[Work required] Print the records word for word, starting at the line that contains "Where should I" and ending at the end of the records. Leave the pictures out of your answer.

[begin Data entries]

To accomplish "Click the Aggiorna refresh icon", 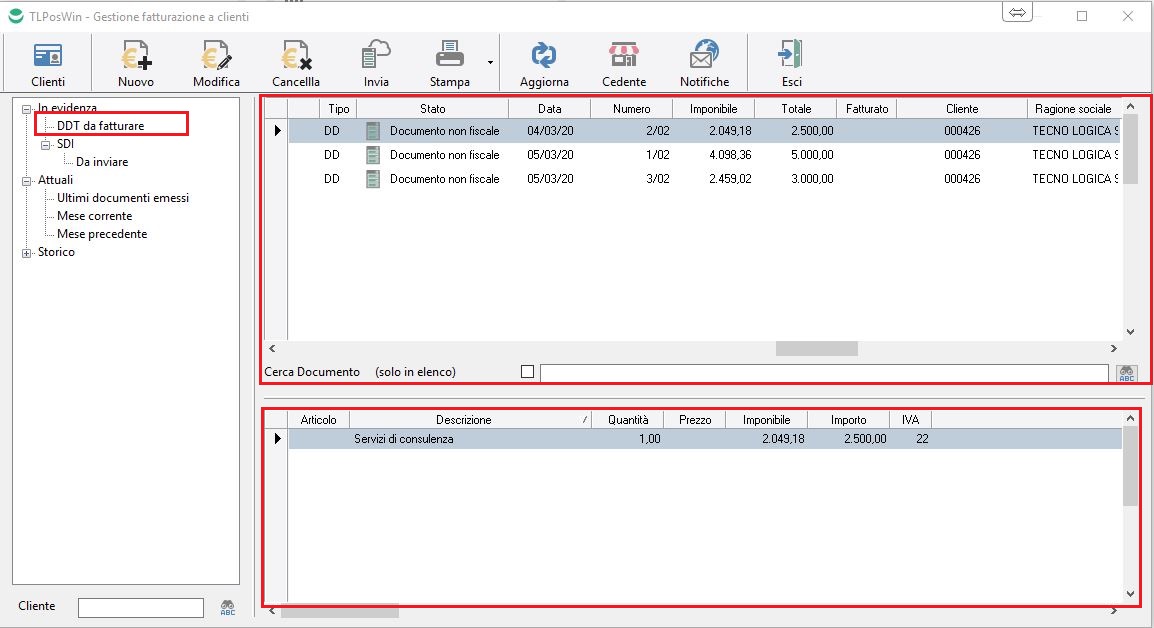I will [x=544, y=56].
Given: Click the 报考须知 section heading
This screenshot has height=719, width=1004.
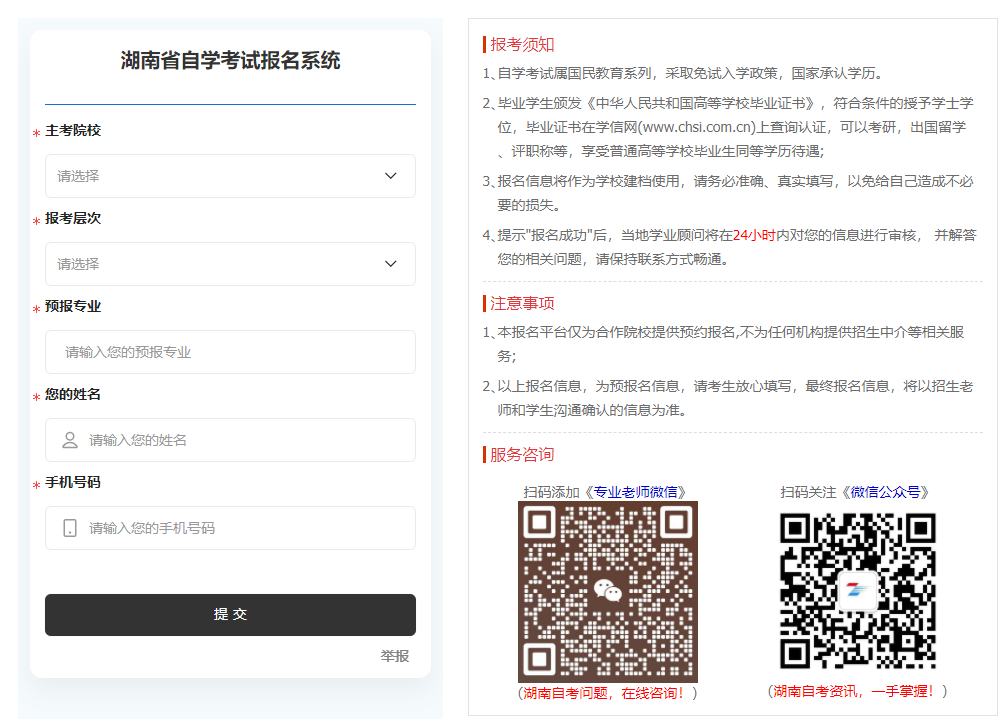Looking at the screenshot, I should 522,44.
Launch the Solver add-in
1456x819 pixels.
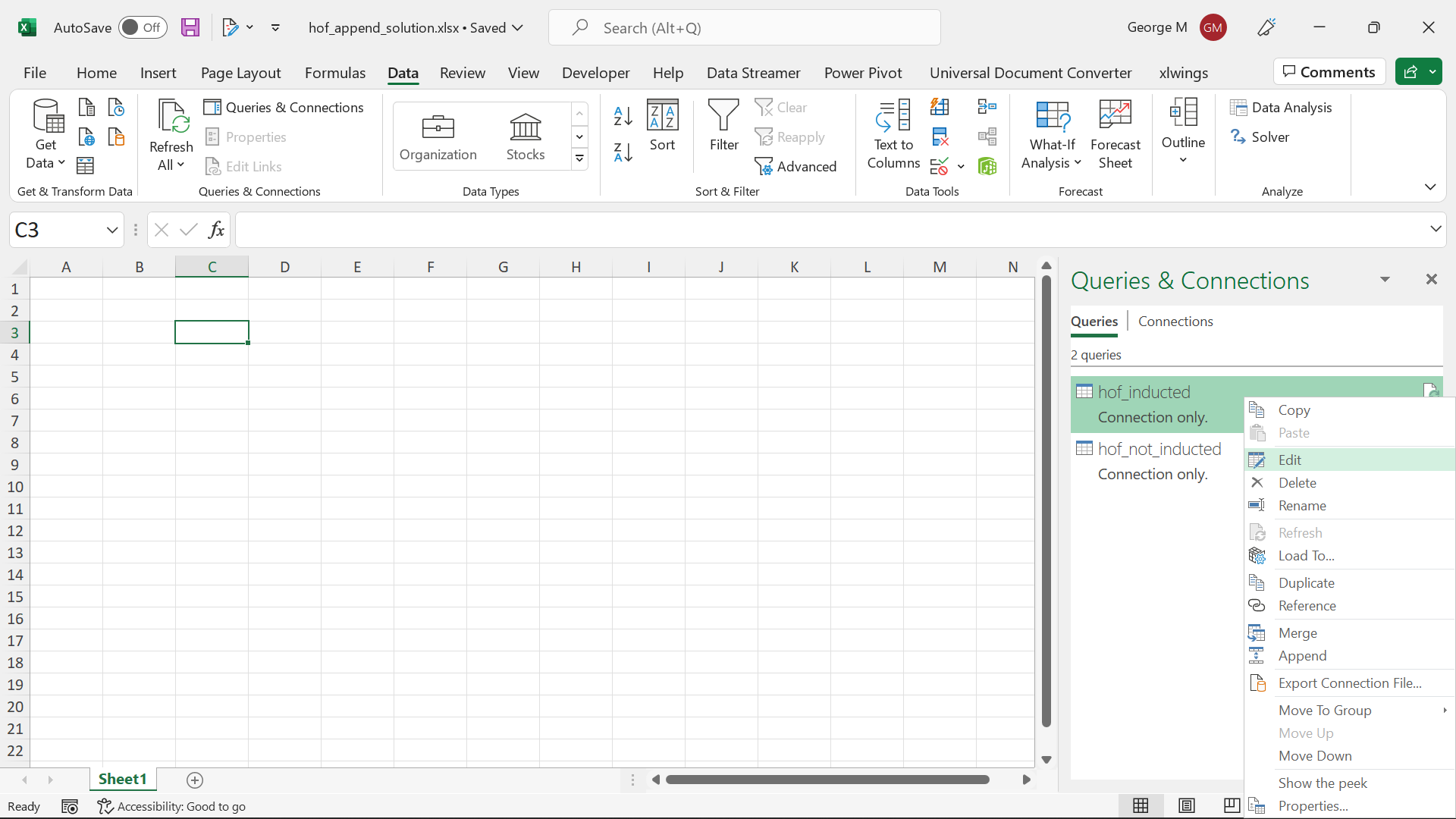click(x=1262, y=136)
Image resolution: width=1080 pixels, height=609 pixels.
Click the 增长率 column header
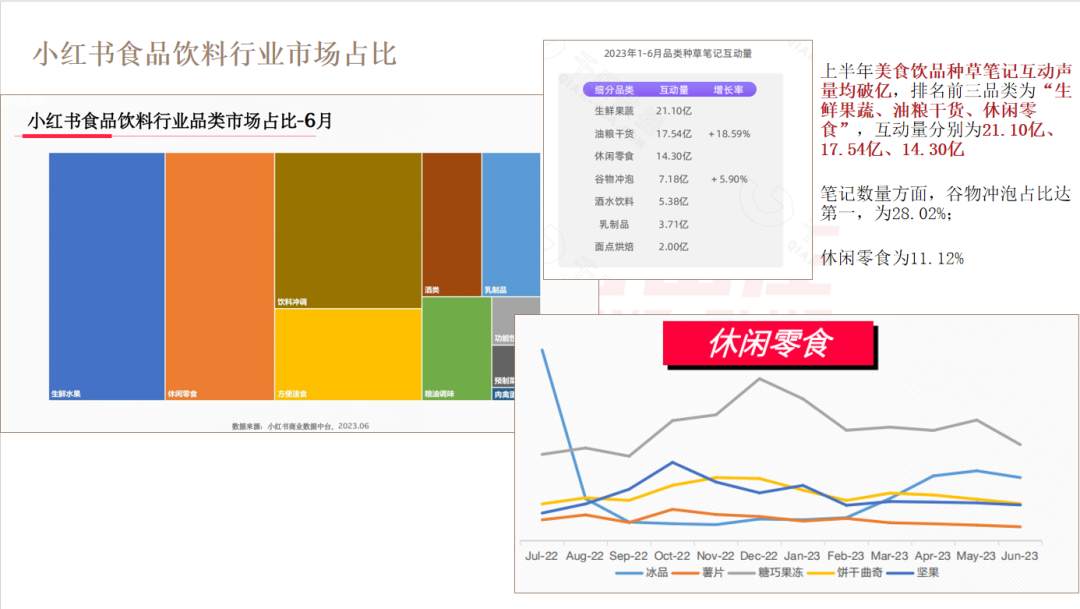[x=728, y=89]
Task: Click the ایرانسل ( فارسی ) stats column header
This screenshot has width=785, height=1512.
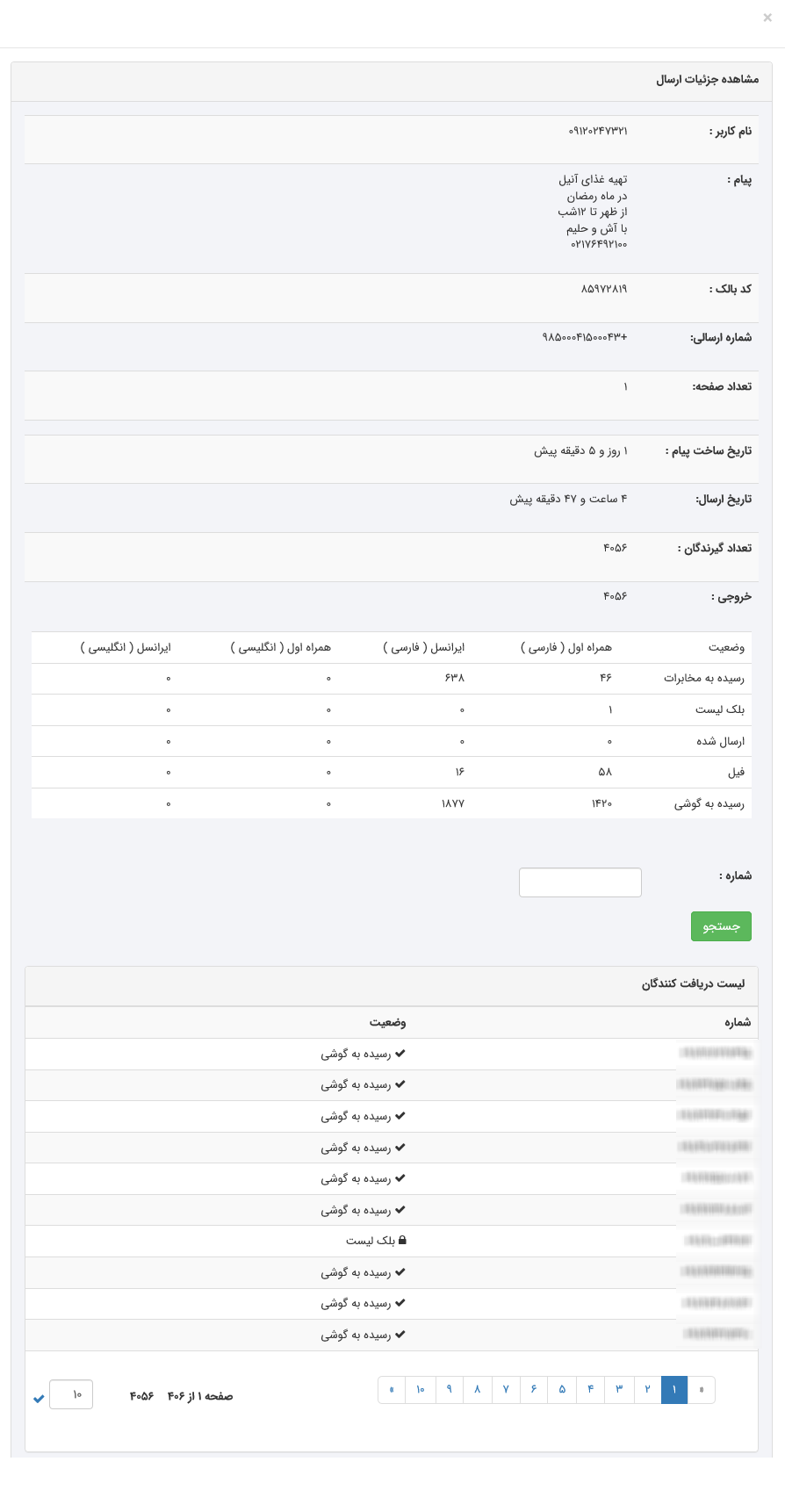Action: point(424,647)
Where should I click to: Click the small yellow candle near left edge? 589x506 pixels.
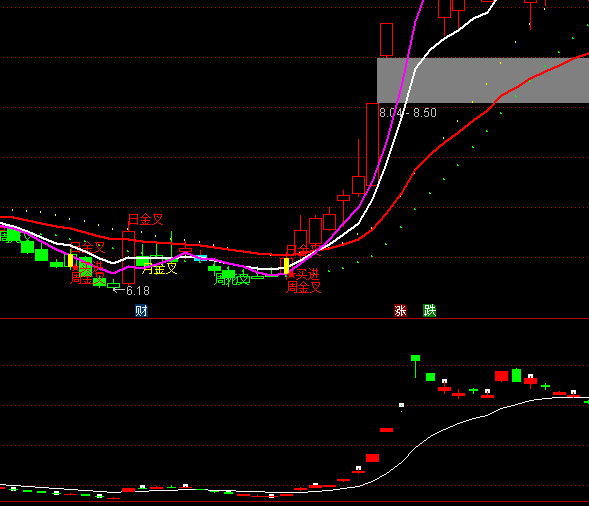click(70, 260)
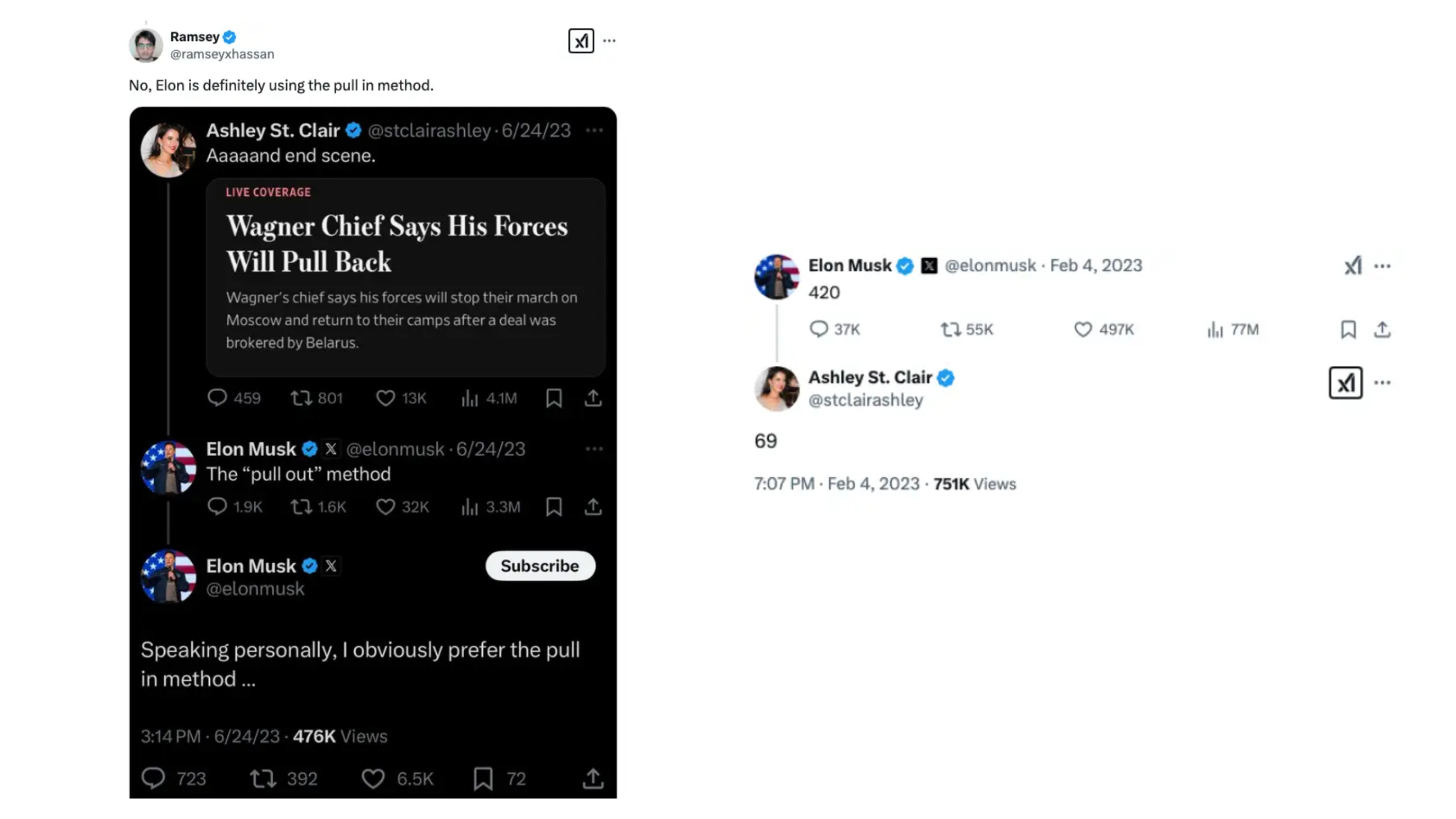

[end Data entries]

[Completed task]
Where should I click to: Click the small yellow candle near left edge? 589x506 pixels.
click(70, 260)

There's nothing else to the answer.